Last light, Stone Steps © Robert Sommers 2023

Monday, May 17, 2021

Fin whales to falcons

After working pretty hard for over a month getting ready for the auction, my auction handler in Pennsylvania, Becky, suggested I take some needed down time before jumping back in this week. 

I was working myself into a tizzy.

So I have basically chilled this week.  Tightened a few little things up but mostly left it alone, the learning curve starts again this Wednesday and I will go back to hitting the books.

Yesterday Leslie and I went out whale watching. I decided not to bring a long lens, just to enjoy myself and not worry about photography. 

The weather was cool the wind was brisk, the waves were choppy. But it turned out to be an epic day. Bad weather or not, we were going to have a good time.

First we ran into a team of common dolphins. 

Not a huge pod but they had fun leading our boat around for a while.

Then we got into a large pod of fin whales, five I believe to be exact and they spent an hour or so doing large and small circles around the boat. These baleen whales are the second largest in the world after blues, they run about 85 feet long.

One of the fin whales did something the captain (and obviously we) had never seen before, she jumped out of the water and did a horizontal barrel roll. Of course I didn't have a camera ready but I did see it and it was perfectly fine too.

Captain Chris said that Leslie and I were good luck, last time out he saw humpbacks horizontally lunging into a bait ball twice, and he had only seen that once before in his life. We certainly feel lucky, it was very cool.

At several points the whales were about twenty to twenty five feet away from the boat. It was a nice day. 

No epic shots unfortunately but as they say, sometimes you have to be there.

Afterwards we shared a sourdough bread bowl of chowder and brought some sushi grade ahi to take home.


Today the adventure continued with Ken. 

I picked him up at Panera in Escondido and after coffee we drove down to Torrey Pines Reserve to see if there was a baby peregrine falcon around anywhere. 

It is that time of the year.

We stopped at Peñasquitos Marsh and shot a few shorebirds on the way in.

The herons and egrets were all busy fishing. Successfully, I might add.

Unfortunately the powers that be are doing tree work at the reserve so the access road is closed. 

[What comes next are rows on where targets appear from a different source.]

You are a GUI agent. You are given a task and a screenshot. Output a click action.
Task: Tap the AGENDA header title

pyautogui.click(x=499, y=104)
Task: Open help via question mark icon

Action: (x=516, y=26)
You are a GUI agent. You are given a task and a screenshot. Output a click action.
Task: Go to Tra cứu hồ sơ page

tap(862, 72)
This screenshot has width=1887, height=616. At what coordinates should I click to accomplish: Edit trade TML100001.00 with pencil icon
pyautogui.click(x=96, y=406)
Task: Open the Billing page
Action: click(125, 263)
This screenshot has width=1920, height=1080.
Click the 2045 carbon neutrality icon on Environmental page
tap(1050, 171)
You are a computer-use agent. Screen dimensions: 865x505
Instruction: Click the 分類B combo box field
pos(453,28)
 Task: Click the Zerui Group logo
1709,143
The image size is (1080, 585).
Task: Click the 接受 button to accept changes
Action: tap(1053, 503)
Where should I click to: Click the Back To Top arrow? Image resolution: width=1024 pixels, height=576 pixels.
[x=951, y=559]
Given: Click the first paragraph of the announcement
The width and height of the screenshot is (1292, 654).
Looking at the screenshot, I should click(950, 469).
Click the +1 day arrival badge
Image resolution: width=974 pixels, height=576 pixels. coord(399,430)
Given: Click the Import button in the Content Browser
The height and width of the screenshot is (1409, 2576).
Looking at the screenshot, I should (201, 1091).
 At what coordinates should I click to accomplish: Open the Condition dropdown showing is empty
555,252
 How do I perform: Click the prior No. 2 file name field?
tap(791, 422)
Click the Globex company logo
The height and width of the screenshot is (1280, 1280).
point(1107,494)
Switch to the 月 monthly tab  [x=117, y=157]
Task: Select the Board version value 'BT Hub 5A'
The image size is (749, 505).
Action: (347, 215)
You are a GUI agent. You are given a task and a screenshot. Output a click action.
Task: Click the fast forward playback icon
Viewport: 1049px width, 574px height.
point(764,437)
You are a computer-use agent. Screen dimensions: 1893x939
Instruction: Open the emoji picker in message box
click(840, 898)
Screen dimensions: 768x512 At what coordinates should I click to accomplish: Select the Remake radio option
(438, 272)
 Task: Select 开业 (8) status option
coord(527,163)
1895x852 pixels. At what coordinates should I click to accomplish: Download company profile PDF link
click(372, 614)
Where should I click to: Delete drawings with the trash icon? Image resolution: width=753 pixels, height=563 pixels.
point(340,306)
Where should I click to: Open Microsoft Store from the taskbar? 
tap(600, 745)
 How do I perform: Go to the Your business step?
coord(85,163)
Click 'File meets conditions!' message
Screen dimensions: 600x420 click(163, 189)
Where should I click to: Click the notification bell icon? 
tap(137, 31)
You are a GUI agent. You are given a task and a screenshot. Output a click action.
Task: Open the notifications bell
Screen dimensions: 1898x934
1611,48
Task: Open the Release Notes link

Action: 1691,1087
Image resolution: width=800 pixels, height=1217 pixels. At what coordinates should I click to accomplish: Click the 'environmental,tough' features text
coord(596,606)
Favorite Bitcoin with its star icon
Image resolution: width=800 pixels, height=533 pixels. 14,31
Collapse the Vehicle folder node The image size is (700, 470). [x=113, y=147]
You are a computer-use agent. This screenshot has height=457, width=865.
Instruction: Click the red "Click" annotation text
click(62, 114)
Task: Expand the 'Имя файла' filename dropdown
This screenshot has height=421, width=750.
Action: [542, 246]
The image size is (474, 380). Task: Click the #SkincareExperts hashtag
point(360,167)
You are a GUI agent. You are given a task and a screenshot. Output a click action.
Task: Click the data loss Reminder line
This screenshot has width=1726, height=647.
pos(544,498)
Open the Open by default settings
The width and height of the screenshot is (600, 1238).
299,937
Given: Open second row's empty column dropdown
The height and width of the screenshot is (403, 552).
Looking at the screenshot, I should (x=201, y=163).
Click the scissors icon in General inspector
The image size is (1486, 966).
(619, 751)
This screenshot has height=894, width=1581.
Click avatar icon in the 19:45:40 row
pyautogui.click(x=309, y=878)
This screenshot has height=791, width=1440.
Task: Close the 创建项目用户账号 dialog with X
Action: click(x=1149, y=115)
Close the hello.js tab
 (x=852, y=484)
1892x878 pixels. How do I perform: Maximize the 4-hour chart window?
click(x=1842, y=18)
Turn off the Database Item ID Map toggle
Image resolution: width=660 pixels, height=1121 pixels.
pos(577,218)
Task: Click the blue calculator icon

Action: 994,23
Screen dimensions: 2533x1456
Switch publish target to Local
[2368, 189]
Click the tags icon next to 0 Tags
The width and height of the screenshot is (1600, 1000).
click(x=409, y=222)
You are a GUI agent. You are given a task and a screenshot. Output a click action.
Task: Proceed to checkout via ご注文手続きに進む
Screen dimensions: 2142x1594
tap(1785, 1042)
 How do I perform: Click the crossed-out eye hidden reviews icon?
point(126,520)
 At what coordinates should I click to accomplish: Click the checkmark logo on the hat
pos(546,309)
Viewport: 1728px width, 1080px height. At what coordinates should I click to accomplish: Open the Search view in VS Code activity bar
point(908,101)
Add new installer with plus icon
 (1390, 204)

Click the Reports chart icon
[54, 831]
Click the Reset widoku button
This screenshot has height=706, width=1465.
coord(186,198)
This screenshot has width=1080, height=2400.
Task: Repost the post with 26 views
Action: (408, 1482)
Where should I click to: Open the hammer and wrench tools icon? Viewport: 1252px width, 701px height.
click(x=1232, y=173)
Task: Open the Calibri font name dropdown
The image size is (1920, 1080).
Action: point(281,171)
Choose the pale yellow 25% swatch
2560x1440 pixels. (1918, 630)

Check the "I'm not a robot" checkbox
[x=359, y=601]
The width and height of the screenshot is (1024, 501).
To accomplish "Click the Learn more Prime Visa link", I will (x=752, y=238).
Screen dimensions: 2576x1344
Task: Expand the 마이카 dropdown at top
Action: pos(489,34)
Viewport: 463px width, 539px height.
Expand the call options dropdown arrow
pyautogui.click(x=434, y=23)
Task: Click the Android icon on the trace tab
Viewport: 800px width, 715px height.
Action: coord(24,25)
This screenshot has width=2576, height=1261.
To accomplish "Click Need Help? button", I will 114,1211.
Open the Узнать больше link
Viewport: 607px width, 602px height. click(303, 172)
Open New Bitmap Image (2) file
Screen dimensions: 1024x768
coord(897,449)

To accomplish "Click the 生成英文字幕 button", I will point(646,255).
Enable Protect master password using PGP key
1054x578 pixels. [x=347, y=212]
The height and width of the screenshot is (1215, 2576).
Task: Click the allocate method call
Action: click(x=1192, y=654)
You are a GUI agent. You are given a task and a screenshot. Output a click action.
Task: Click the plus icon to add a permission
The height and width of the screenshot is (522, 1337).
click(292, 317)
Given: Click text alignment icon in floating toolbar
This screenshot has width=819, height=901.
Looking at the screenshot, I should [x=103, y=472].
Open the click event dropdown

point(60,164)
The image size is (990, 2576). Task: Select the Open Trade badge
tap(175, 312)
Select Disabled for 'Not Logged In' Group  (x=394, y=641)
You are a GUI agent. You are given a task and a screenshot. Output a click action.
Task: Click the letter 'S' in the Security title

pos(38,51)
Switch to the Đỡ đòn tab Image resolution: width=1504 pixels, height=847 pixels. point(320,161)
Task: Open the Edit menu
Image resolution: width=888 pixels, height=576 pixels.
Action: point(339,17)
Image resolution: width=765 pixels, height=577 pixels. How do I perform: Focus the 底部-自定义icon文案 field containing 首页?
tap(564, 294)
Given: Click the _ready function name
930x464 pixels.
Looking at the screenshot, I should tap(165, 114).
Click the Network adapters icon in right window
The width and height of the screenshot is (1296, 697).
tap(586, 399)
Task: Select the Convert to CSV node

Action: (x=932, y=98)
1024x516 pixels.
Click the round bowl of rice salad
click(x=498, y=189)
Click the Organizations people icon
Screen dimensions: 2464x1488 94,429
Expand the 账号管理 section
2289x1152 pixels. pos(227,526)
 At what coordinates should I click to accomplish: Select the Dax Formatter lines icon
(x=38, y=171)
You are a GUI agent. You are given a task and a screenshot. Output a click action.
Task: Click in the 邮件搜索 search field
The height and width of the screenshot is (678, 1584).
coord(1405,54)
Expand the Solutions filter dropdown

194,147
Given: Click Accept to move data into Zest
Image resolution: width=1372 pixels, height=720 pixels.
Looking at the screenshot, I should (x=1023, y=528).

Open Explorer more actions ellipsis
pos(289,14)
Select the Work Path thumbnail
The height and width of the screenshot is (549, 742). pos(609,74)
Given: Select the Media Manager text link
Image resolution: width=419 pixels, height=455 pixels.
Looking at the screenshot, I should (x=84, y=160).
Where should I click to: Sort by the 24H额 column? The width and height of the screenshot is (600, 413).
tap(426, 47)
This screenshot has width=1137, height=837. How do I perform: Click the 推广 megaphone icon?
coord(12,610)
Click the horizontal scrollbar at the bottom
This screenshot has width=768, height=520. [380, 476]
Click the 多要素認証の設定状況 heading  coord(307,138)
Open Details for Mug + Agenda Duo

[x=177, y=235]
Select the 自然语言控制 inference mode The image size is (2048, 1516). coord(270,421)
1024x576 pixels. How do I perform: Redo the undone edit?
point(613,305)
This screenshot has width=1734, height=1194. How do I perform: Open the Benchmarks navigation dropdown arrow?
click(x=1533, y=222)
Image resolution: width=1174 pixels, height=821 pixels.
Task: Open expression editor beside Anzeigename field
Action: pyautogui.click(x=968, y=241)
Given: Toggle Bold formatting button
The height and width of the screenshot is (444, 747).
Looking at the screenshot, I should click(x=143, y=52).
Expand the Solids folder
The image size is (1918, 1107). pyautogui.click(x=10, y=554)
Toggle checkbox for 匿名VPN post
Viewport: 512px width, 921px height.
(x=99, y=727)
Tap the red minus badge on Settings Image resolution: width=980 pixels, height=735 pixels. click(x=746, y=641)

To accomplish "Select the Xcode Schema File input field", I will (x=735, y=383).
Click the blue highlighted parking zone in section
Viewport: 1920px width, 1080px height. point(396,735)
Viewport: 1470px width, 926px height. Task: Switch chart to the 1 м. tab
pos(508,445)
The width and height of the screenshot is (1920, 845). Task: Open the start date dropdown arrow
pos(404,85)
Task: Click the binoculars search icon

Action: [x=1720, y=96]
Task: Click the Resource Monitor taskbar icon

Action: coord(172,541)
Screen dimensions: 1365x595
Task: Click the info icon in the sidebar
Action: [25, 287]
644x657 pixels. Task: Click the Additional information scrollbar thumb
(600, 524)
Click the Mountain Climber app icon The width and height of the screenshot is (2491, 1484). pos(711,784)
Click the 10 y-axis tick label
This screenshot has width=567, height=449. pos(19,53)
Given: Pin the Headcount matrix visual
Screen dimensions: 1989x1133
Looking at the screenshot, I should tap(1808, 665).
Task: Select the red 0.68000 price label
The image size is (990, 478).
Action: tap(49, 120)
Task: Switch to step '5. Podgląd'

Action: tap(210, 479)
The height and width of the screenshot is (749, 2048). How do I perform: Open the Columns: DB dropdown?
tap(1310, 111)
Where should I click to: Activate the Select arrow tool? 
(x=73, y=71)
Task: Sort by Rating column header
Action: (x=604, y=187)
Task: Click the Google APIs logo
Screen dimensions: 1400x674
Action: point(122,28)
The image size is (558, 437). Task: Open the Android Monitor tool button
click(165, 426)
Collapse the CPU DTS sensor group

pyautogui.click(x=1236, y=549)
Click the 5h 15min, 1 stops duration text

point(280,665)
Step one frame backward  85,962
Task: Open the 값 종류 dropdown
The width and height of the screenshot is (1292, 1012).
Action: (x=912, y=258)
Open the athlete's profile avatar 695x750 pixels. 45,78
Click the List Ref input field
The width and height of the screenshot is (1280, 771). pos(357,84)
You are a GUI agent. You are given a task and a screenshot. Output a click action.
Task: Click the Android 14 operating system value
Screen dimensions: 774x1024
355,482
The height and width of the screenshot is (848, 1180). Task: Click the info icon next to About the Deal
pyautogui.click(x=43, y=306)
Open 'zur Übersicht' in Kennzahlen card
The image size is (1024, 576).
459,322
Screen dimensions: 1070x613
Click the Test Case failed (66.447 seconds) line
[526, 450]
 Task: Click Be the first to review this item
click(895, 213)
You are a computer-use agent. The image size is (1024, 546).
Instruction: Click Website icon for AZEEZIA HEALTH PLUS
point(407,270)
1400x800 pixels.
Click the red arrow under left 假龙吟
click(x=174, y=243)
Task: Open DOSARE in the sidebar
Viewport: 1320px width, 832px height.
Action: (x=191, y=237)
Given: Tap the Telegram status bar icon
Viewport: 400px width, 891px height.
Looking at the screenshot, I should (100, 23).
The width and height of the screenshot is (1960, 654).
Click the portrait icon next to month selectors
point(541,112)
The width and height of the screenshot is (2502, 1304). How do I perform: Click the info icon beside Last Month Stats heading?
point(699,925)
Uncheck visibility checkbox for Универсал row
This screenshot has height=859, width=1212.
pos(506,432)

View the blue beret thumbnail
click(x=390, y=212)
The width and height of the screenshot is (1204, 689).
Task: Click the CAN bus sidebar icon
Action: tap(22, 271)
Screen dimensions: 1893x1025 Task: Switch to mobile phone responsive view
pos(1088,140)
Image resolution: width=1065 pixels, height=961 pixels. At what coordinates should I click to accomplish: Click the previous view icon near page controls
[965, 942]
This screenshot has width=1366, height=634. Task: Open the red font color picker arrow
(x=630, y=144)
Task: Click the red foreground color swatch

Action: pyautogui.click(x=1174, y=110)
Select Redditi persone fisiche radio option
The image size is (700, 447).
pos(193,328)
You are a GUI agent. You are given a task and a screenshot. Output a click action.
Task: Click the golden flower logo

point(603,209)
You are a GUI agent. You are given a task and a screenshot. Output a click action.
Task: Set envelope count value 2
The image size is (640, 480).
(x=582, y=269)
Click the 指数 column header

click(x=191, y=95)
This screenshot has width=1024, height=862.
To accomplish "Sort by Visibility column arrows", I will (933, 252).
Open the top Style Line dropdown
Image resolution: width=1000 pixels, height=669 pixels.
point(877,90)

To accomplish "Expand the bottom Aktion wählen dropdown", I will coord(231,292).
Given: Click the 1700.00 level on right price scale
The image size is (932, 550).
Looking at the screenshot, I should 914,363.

We had to walk up the steep hill with our gear and my overweight self and it was a bit of a needed PITA. 

I am pleased to announce we finally made it and we hiked on over to the Northern lookout on the trail. 

It rained in the morning and the weather was not ideal but it was wonderful to be back at a familiar and favorite vantage. Something about the confluence of pines and cactus. And waves.

Nothing showed for about twenty minutes and then Herb walked by and he wordlessly hooked his thumb for us to follow him and he led us to where the male falcon sat on a branch. 

Mike Reardon and I had shot the male on this very branch before.

The parents had one progeny this year, it started flying about five days ago and the nest was moved south in a more private vantage. Herb is a docent at the reserve I have met many times before, an affable and very funny German man. 

We traded puns for a while and then he told us that this male is not banded, only the female is, it is done in the nest and no one is banding at Torrey Pines anymore.

It is unusual to have only one chick, but it was the same last year. This one started flying about five days ago but we did not see any acrobatics or food exchanges. It kept itself scarce.

Soon thereafter, the mother flew in. 

Herb explained that the mother was trying to coax her progeny into flying, learning the acrobatics of flight and participating in airborne food exchanges.

The mother falcon made landfall about sixty yards from us. 

It made a series of soft noises to her chick trying to get him to come play. No luck.

I didn't bring my good, fast (and heavy) lens. Shot with the slow Sigma. Boy does it make a difference, makes me appreciate the Nikkor. 

Still the shots are almost acceptable at times and it has a greater reach at 600mm. Makes my point anyway, at least conceptually.

Some of the problems are definitely operator error, some the limits of the camera rig.

The male and female flew for a while but junior never took off. 

Honestly, any time I can see and photograph peregrine falcons I feel very privileged and lucky. Blurry or not.

We decided to head out. After all, we had an appointment with a Chinese restaurant to make.

As we left the fledgling peregrine falcon flew right up from the marsh across the road to my right and right across my line of vision. Could barely snap a shot. But I did.

All in all, an excellent few days, in every which way. And Ken bought me lunch! Not a bad life!


Rebecca.Ann said...

I’m so happy you got out and relaxed! No more stressing!! ☺️☺️

Blue Heron said...

Thank you Becky from Live Auctioneers!

Sanoguy said...

I need to be there! I remember that branch... I wonder if it is the same bird?

Ken Seals said...

Good story about our good trip to Torrey Pines Nature Preserve!

Helen Killeen Bauch McHargue said...

Looks like a great day!

island guy said...

Speaking as a keen whale observer for many years I would say that watching an adult fin whale come out of the water and execute a horizontal barrel roll would have to top almost anybody’s list of whale watching highlights!